◆ Provided entries ◆
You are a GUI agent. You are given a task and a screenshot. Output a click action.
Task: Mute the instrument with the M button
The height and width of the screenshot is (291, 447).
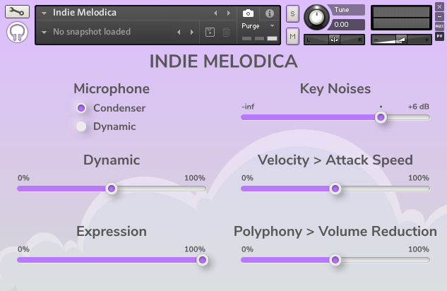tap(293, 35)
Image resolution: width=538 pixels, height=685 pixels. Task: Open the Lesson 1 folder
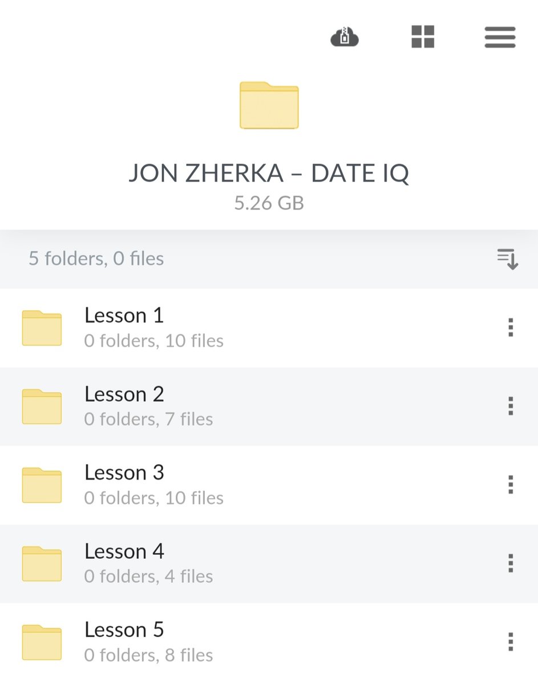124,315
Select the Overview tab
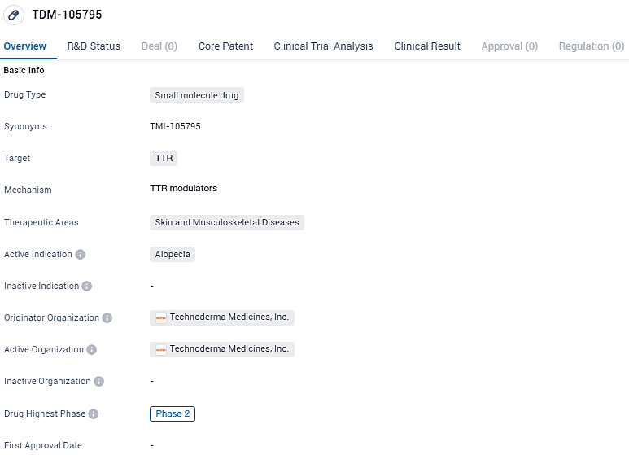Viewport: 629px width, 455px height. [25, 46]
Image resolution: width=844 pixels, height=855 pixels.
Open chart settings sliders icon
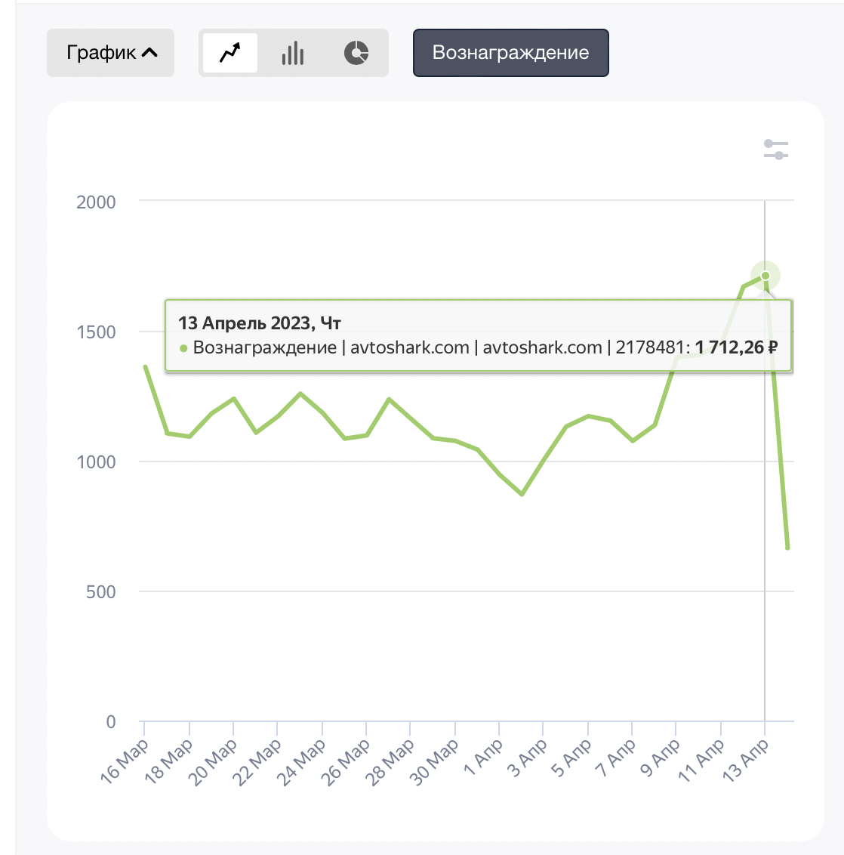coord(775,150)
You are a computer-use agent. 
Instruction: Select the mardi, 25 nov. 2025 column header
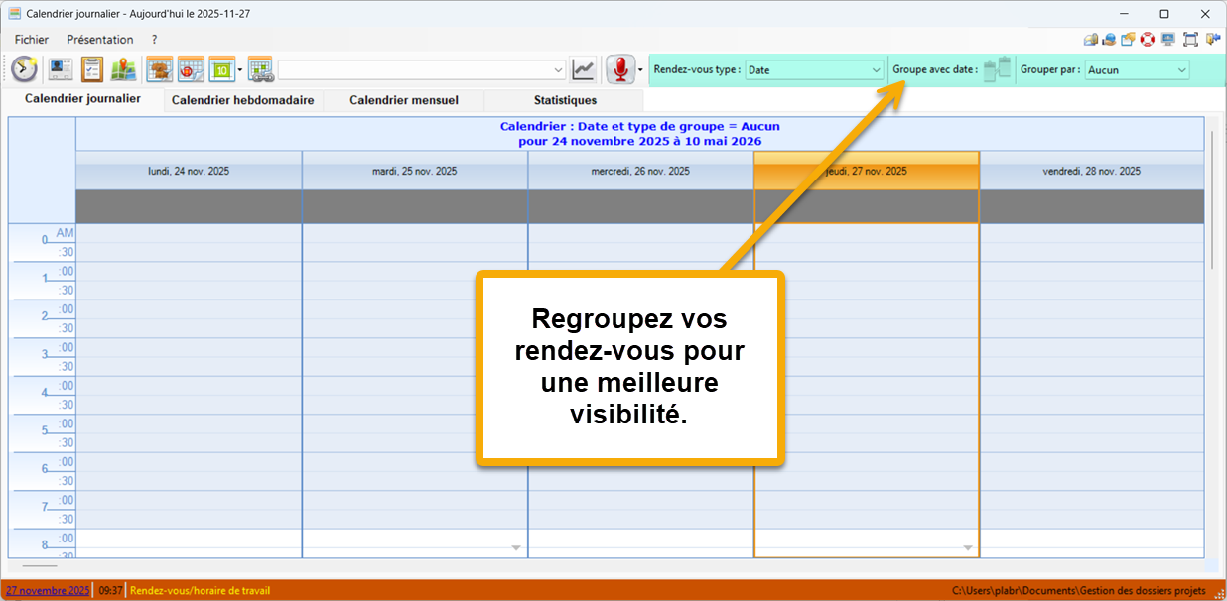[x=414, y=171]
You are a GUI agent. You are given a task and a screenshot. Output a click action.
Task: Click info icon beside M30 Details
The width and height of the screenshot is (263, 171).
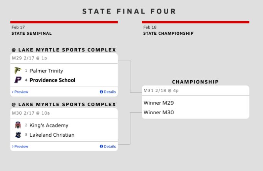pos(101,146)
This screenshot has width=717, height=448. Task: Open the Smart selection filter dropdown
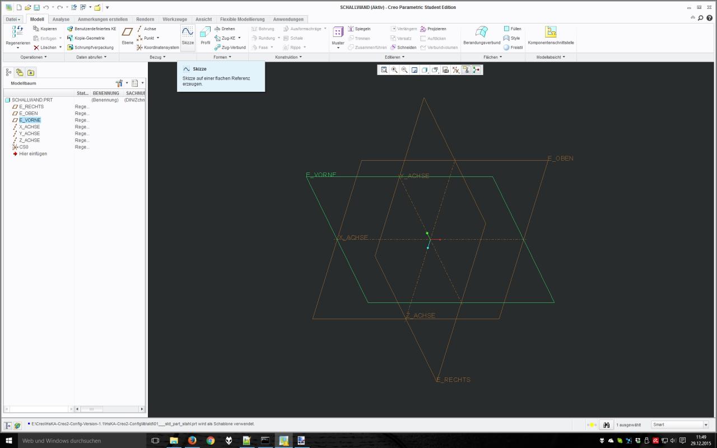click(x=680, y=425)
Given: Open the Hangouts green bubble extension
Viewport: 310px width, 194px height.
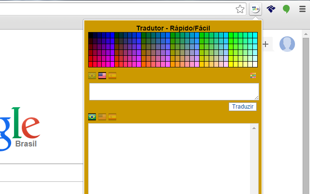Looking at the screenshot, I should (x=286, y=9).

◆ Assigned task ◆
Restate exactly, and only, the lines from the one that holds "Image resolution: width=538" down to the last line of the material above. Omit the pictures.

◆ Solution ◆
Image resolution: width=538 pixels, height=685 pixels. Task: Open the Lesson 1 folder
124,315
Select the Overview tab
Viewport: 629px width, 455px height. [25, 46]
Image resolution: width=844 pixels, height=855 pixels.
Open chart settings sliders icon
coord(775,150)
You are a computer-use agent. 
Instruction: Select the mardi, 25 nov. 2025 column header
[x=414, y=171]
You are a GUI agent. You are given a task and a screenshot. Output a click action.
Task: Click info icon beside M30 Details
The width and height of the screenshot is (263, 171).
pos(101,146)
This screenshot has width=717, height=448. Task: Open the Smart selection filter dropdown
click(x=680, y=425)
Given: Open the Hangouts green bubble extension
Viewport: 310px width, 194px height.
Looking at the screenshot, I should (x=286, y=9).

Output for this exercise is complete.